如何在Lucene 3.0.2中索引和搜索文本文件？

Question

我是Lucene的新手，我在創建簡單的代碼來查詢文本文件集時遇到了一些問題。

我試過這個例子，但是與新版本的Lucene不兼容。

UDPATE： 這是我的新代碼，但它仍然無法正常工作。

Answer 1

Lucene是一個非常大的主題，有很多類和方法需要覆蓋，如果不了解至少一些基本概念，通常不能使用它。 如果您需要快速可用的服務，請改用Solr 。 如果您需要完全控制Lucene，請繼續閱讀。 我將介紹一些代表它們的核心Lucene概念和類。 （有關如何在內存中讀取讀取文本文件，例如，信息這個文章）。

無論你在Lucene做什么 - 索引或搜索 - 你都需要一台分析儀。 分析器的目標是將輸入文本標記化（分成單詞）和詞干（獲得單詞的基礎）。 它還會拋出最常用的單詞，如“a”，“the”等。您可以找到超過20種語言的分析器，或者您可以使用SnowballAnalyzer並將語言作為參數傳遞。
要為英語創建SnowballAnalyzer實例，請執行以下操作：

Analyzer analyzer = new SnowballAnalyzer(Version.LUCENE_30, "English");

如果您要使用不同語言索引文本，並希望自動選擇分析器，則可以使用tika的LanguageIdentifier 。

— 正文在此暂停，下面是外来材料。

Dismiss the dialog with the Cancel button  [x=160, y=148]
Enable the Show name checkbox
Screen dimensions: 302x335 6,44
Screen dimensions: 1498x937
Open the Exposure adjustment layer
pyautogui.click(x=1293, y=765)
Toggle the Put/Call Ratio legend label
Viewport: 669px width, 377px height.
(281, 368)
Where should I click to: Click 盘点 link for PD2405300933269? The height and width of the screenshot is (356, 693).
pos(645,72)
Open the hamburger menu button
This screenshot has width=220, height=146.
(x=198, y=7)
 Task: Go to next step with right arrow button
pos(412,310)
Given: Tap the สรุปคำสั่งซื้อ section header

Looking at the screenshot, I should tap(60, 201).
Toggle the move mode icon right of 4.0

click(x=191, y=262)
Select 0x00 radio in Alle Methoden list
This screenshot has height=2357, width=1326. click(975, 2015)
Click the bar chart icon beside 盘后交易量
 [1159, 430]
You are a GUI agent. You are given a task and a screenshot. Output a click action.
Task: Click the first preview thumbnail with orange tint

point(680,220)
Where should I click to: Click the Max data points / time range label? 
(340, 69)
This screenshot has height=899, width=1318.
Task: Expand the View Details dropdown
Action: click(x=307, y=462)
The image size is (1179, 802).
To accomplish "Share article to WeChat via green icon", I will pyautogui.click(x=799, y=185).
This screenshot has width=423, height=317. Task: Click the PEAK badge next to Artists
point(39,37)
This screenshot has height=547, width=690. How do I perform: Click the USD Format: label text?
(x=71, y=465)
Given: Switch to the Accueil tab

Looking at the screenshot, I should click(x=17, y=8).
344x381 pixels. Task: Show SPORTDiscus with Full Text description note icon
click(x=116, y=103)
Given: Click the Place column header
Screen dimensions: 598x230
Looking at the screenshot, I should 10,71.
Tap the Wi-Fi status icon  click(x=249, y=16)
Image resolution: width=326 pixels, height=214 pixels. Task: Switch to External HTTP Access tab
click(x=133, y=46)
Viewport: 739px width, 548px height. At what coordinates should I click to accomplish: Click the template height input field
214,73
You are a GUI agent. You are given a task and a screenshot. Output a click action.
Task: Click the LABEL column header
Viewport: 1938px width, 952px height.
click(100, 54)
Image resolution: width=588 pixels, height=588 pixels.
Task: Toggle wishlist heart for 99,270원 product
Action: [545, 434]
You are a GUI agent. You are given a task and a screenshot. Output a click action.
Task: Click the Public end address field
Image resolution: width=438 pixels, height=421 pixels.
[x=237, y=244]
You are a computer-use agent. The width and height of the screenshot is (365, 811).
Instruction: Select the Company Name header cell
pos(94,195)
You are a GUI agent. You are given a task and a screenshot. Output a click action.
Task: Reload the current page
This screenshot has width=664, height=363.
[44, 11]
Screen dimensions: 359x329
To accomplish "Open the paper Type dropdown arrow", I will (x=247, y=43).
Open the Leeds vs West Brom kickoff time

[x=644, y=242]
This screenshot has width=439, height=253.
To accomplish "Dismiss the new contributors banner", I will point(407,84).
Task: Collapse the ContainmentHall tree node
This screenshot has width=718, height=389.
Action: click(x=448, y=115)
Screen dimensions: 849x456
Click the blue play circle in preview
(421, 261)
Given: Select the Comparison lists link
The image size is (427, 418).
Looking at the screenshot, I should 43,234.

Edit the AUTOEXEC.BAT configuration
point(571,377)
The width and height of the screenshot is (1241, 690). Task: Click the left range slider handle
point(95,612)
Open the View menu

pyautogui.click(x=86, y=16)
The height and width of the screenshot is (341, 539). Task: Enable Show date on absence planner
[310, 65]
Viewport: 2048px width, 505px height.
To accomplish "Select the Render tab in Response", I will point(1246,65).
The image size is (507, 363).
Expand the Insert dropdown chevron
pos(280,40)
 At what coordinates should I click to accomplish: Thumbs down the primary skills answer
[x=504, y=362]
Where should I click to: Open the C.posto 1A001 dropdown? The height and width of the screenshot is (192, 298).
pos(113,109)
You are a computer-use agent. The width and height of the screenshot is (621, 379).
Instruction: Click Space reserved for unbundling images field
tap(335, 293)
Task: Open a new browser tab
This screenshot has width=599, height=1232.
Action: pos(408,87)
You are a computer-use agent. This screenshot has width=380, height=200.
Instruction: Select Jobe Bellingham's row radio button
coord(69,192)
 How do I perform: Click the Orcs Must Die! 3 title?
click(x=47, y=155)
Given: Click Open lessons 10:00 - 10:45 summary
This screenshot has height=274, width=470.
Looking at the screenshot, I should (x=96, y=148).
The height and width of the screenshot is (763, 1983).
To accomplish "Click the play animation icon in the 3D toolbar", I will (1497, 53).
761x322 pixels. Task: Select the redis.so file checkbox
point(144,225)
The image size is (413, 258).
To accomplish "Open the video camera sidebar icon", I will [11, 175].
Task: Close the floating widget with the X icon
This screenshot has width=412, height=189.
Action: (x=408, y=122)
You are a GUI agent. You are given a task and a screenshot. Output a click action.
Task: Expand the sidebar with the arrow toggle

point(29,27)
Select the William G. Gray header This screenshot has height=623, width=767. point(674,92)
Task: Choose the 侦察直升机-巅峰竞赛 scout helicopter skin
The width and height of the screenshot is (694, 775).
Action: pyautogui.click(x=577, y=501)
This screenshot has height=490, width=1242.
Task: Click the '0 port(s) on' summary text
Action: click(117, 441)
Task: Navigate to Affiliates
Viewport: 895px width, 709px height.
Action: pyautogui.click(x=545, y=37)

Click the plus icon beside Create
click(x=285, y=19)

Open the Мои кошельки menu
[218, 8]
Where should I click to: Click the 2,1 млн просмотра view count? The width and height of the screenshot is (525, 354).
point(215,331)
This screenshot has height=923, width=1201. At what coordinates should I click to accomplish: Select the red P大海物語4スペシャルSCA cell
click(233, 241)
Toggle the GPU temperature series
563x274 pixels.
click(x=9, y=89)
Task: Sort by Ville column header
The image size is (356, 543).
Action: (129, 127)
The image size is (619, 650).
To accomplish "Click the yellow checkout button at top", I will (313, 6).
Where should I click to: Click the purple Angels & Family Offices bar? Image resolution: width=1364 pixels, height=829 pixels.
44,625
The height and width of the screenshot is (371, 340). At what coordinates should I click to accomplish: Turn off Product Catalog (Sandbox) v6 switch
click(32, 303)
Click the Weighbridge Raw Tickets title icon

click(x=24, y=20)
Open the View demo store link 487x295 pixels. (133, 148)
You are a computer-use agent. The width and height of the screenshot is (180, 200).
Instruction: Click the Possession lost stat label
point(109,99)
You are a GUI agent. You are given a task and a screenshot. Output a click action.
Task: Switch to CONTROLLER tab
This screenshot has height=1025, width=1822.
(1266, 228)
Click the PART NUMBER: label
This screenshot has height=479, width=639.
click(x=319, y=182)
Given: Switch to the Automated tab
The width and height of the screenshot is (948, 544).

您需要將索引存儲在某處。 這有兩個主要可能性：內存索引（易於嘗試）和磁盤索引（最常見的索引）。
使用接下來的兩行中的任何一行：

Directory directory = new RAMDirectory();   // RAM index storage
Directory directory = FSDirectory.open(new File("/path/to/index"));  // disk index storage

如果要添加，更新或刪除文檔，則需要IndexWriter：

IndexWriter writer = new IndexWriter(directory, analyzer, true, new IndexWriter.MaxFieldLength(25000));

任何文檔（在您的情況下為文本文件）都是一組字段。 要創建包含文件信息的文檔，請使用以下命令：

Document doc = new Document();
String title = nameOfYourFile;
doc.add(new Field("title", title, Field.Store.YES, Field.Index.ANALYZED));  // adding title field
String content = contentsOfYourFile;
doc.add(new Field("content", content, Field.Store.YES, Field.Index.ANALYZED)); // adding content field
writer.addDocument(doc);  // writing new document to the index

Field構造函數采用字段名稱，文本和至少 2個參數。 首先是一個標志，顯示Lucene是否必須存儲此字段。 如果它等於Field.Store.YES您將有可能從索引中獲取所有文本，否則將只存儲有關它的索引信息。
第二個參數顯示Lucene是否必須索引此字段。 對要搜索的任何字段使用Field.Index.ANALYZED 。
通常，您使用上述兩個參數。

作業完成后，不要忘記關閉IndexWriter ：

writer.close();

搜索有點棘手。 您將需要幾個類： Query和QueryParser從字符串中進行Lucene查詢，使用IndexSearcher進行實際搜索，使用TopScoreDocCollector存儲結果（將其作為參數傳遞給IndexSearcher ）和ScoreDoc來迭代結果。 下一個片段顯示了這一切是如何組成的：

IndexSearcher searcher = new IndexSearcher(directory);
QueryParser parser = new QueryParser(Version.LUCENE_30, "content", analyzer);
Query query = parser.parse("terms to search");
TopScoreDocCollector collector = TopScoreDocCollector.create(HOW_MANY_RESULTS_TO_COLLECT, true);
searcher.search(query, collector);

ScoreDoc[] hits = collector.topDocs().scoreDocs;
// `i` is just a number of document in Lucene. Note, that this number may change after document deletion 
for (int i = 0; i < hits.length; i++) {
    Document hitDoc = searcher.doc(hits[i].doc);  // getting actual document
    System.out.println("Title: " + hitDoc.get("title"));
    System.out.println("Content: " + hitDoc.get("content"));
    System.out.println();
}

注意QueryParser構造函數的第二個參數 - 它是默認字段，即如果沒有給出限定符則將搜索的字段。 例如，如果您的查詢是“title：term”，Lucene將在所有文檔的字段“title”中搜索單詞“term”，但如果您的查詢只是“term”，則會在默認字段中搜索，在這種情況下 - “內容”。 有關更多信息，請參閱Lucene查詢語法。
QueryParser還將分析器作為最后一個參數。 這必須與您用於索引文本的分析器相同。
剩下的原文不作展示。